Tu te croyais débarrassé de ces conneries de généalogie et de missel depuis Nietzsche et Burroughs ? Tu ne pouvais prévoir le rebond de la Réaction, disons manifestations droitistes contre le mariage homosexuel, remise en cause idem du droit d’avorter, ni la mainmise de l’islamisme, accessoirement du créationnisme, sur les jours et les nuits des survivants, en Occident ou en Orient. Le téléfilm de luxe ne manque pas, toutefois, d’une modeste prestance due à la directrice de la photographie Charlotte Bruus Christensen (La Chasse, Vinterberg, 2012) et bénéficie d’une distribution à l’unisson, bien dirigée par JK des deux côtés de sa caméra au classicisme consensuel, insipide. Mais la partition de Marco Beltrami, collaborateur de Craven, del Toro, Richet, Proyas, j’en passe et des pires, au sinistre motif à deux notes répété jusqu’à la nausée, ne parvient pas à donner corps à un conte médiocre, à base de survival autarcique et de deuil traumatique.
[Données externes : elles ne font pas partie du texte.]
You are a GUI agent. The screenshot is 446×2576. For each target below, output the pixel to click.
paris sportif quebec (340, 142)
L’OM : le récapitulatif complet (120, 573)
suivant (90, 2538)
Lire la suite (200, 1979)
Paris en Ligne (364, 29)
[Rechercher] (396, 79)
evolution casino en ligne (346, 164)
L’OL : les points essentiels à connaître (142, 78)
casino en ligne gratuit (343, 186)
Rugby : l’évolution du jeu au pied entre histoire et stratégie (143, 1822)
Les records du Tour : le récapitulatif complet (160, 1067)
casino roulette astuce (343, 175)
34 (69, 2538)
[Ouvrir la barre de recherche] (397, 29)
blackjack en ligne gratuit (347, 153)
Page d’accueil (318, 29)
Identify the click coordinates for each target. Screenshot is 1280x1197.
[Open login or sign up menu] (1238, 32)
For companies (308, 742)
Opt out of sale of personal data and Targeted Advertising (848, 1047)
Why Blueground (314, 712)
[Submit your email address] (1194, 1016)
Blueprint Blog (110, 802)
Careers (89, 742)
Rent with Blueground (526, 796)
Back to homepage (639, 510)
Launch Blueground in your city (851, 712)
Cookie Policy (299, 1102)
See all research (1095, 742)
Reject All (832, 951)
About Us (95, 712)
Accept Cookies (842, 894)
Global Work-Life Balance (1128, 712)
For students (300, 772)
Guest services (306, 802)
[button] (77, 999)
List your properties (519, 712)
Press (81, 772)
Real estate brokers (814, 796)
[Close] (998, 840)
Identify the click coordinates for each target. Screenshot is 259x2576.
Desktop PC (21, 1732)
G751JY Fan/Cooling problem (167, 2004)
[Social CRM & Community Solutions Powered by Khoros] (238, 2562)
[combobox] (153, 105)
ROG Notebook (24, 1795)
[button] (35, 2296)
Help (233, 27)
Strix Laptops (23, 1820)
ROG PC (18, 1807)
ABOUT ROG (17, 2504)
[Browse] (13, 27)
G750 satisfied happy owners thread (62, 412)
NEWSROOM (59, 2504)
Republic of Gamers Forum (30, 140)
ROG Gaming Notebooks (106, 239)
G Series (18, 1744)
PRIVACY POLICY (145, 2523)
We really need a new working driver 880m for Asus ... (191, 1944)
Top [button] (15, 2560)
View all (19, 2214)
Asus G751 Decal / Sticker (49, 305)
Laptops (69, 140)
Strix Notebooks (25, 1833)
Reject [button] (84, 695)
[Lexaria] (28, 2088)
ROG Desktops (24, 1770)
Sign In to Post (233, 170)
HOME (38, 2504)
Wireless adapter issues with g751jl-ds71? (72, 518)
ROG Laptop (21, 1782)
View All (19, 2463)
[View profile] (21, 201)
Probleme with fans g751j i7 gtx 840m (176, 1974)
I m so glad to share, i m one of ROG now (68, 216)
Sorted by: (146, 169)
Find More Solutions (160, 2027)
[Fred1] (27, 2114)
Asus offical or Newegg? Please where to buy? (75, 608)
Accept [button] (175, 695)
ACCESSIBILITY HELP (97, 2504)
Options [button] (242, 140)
Nulle surprise si Michael Bay, filmeur réputé pour sa finesse, sa complexité, comme chacun sait, co-produit le strudel-soufflé aussitôt retombé, malgré son succès, sa suite autorisée, à la psychologie d’anémie, à l’idéologie pourrie. Krasinski, novice dans le domaine classé fantastique, acteur à la filmographie tout sauf excitante, entendait traiter de parentalité, de responsabilité, de résistance et d’enfance. Malheureusement pour le spectateur, son effort ne s’impose pas, ou alors pour les mauvaises raisons supra. Un certain Stephen King, amateur notoire de champ de maïs et de maltraitance enfantine, l’adouba pourtant. En tant que cinéphile et citoyen, en tant qu’athée désarmé, en tant qu’énamouré d’horreur(s), on préférera orienter le lecteur vers La Nuit du chasseur (Laughton, 1955) – munie de ses propres munitions bien moins à la con, Lillian Gish ne rougit pas face à Emily Blunt, Britannique naturalisée US au parcours étique et en sus Madame Krasinski à la ville –, La Maison du diable (Wise, 1963) et Berberian Sound Studio (Strickland, 2012), deux acmés de terreur sonore, le Take Shelter (2011) de Nichols (papa parano), le Vampyr (1932) de Dreyer (écho de la scène du silo) et même La Guerre de mondes (Spielberg, 2005) + La Malédiction Winchester (Michael & Peter Spierig, 2018), qui paraissent presque, mis en parallèle, au moyen de thématiques communes, des modèles adultes d’évocation et d’interrogation.